During June 2015 I was invited to Frankfurt to share my work on ethical review with groups from both strands of my academic training.
Meike Wolf and her colleague Katrin Amelang convened a series at the Goethe University’s Institute of Cultural Anthropology and European Ethnology. The theme was Health, Body and Biotechnology, and the series aimed at introducing masters students to ‘the relations between bodies, biotechnology and health as well as the categories, techniques of regulation, institutionalizations, norms, ethics and artefacts, which are developed and differentiated in these relations in situated practice’ (Wolf and Amelang’s Colloquium Description). I shared with these students a draft of an article on the meeting of audit and hospitality in my ethics review committee work.
The second session was with the STS Kitchen, a cross-institute initiative coordinated by Endre Danyi and Susanne Bauer, who welcomed me warmly.
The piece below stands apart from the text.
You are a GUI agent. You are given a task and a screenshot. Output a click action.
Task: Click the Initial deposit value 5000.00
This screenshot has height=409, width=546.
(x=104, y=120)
The presentation drew on fieldnotes from Guangzhou and Shanghai (2010), and posed the question of how the evidence-based survey of ‘good ethical review’ handled trials which were being conducted under the rubric of “TCM”, traditional Chinese Medicine. Rather than a distinction taking place at the level of scientific practice itself (“Western Medicine vs TCM”), the encounter within the process of evaluating an ethical review of a TCM protocol showed up the ways in which an audit itself carries assumptions about what a ‘valid’ ethical review will look for. We read these notes against the recently published work by Wen-yuan Lin and John Law on ‘A Correlative STS: Lessons from a Chinese Medical Practice’ and tried to draw out how the situations spoke to one another.